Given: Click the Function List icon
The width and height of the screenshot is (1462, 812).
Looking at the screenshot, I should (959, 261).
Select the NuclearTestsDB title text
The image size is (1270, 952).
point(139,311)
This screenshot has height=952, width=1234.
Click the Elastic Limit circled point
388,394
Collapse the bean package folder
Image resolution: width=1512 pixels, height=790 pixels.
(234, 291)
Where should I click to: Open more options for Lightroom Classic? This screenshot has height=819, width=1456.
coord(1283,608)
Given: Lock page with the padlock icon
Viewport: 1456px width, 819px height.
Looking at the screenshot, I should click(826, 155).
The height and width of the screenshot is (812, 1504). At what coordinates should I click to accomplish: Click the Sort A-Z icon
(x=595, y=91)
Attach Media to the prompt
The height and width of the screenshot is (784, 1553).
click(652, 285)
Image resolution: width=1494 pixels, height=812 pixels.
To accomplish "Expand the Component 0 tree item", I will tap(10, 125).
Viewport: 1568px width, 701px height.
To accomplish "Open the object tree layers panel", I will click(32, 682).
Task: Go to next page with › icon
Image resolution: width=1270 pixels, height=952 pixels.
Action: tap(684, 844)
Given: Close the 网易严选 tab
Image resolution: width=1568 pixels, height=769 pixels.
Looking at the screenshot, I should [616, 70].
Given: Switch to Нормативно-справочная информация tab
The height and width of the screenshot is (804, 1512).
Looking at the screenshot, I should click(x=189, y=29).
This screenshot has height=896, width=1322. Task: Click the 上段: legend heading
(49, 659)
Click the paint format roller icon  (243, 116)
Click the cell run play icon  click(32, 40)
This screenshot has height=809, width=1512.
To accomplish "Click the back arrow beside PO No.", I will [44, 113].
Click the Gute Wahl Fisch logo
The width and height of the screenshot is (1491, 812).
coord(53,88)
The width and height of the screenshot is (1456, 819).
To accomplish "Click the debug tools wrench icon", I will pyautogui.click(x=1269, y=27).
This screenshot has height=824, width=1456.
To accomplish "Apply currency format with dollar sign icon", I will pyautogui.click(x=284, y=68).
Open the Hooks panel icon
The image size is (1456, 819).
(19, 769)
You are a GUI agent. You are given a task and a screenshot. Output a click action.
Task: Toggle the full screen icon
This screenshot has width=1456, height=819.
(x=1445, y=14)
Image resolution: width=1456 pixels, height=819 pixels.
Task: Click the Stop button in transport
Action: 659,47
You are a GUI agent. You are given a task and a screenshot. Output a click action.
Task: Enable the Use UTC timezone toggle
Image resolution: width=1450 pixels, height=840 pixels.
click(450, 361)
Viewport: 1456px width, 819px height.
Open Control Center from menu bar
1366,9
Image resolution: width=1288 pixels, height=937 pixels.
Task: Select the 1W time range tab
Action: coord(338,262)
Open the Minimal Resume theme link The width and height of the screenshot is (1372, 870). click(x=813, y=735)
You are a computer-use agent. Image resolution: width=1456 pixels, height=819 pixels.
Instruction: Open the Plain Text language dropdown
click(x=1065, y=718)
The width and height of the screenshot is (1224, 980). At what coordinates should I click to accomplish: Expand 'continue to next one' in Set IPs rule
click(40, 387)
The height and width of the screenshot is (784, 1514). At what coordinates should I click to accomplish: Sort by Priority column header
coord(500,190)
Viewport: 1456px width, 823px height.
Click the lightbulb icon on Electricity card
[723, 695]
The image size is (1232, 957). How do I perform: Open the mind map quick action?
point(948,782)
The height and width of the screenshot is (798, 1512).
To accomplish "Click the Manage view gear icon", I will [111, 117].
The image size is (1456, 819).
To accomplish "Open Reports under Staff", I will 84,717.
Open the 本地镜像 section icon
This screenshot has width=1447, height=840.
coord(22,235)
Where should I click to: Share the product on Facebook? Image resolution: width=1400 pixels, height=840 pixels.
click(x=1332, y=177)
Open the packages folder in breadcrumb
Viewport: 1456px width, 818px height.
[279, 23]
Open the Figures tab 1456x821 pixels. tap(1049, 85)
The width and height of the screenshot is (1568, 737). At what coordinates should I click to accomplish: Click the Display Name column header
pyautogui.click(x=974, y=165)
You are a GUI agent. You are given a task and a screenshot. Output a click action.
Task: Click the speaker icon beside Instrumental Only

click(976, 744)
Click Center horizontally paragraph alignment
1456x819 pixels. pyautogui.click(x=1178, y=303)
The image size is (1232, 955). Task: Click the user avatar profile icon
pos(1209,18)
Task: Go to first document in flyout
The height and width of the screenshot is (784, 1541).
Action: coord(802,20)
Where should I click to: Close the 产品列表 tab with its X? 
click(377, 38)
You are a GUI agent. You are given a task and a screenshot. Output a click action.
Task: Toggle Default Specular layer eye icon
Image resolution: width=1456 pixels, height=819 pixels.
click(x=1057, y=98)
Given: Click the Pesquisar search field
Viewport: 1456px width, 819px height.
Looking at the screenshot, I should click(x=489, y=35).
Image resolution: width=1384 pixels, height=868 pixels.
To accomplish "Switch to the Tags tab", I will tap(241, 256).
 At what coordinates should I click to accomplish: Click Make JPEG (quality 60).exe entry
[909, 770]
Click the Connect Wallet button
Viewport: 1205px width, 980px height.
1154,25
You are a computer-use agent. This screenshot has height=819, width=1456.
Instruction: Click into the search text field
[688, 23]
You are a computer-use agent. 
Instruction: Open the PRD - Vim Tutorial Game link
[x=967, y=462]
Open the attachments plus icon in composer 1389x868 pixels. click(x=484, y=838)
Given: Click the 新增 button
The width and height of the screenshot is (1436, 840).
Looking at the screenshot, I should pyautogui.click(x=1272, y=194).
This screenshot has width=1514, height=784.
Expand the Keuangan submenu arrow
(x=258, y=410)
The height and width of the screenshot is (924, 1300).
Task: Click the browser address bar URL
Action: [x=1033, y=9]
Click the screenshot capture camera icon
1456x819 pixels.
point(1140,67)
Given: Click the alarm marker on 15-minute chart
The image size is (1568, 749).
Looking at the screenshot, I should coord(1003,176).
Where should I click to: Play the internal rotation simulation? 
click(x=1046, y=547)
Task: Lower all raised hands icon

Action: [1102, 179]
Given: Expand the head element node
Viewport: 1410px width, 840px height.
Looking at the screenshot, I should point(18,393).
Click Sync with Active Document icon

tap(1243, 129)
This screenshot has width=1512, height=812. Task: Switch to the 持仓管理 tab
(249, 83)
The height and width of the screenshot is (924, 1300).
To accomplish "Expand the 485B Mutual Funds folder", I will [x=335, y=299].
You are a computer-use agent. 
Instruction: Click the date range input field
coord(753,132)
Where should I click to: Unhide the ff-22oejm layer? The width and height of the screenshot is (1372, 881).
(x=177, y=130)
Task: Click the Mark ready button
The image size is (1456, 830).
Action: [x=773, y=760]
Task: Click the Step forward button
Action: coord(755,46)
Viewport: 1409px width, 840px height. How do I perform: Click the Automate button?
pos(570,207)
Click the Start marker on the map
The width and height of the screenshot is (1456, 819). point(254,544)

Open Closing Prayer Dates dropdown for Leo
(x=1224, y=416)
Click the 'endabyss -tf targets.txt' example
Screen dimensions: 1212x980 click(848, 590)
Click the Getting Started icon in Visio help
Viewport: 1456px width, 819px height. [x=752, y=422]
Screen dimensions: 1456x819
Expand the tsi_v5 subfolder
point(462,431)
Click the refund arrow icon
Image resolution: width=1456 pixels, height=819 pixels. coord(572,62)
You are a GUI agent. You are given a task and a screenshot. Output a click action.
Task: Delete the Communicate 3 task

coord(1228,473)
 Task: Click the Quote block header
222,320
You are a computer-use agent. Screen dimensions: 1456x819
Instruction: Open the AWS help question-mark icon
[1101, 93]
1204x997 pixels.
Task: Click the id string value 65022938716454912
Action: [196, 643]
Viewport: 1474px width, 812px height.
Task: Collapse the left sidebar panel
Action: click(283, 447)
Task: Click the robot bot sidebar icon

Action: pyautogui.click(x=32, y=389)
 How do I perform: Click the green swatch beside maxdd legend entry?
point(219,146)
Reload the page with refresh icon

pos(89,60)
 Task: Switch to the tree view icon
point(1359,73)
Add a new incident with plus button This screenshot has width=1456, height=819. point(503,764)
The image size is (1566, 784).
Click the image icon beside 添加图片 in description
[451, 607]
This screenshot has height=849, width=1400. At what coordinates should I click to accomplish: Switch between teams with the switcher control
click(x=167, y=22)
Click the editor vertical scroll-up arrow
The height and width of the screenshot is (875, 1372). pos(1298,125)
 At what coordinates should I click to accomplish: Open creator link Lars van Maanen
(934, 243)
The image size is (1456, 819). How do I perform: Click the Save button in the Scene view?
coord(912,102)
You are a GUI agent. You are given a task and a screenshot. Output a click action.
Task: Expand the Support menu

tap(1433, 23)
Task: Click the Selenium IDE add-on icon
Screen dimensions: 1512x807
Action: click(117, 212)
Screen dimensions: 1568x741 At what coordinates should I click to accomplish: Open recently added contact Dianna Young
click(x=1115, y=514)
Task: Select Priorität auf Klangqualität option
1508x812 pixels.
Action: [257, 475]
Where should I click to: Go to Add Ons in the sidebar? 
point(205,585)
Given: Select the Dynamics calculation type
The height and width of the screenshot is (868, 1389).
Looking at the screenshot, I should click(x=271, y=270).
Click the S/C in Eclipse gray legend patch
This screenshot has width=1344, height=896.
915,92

> REQUIREMENT: Copy the lines above exactly, beginning at the line that has "The height and width of the screenshot is (804, 1512)." and stopping after the line that has "Click the paint", and omit the rest.

> THE COMPLETED TASK:
The height and width of the screenshot is (804, 1512).
Looking at the screenshot, I should click(x=189, y=29).
This screenshot has height=896, width=1322. Task: Click the 上段: legend heading
(49, 659)
Click the paint format roller icon  (243, 116)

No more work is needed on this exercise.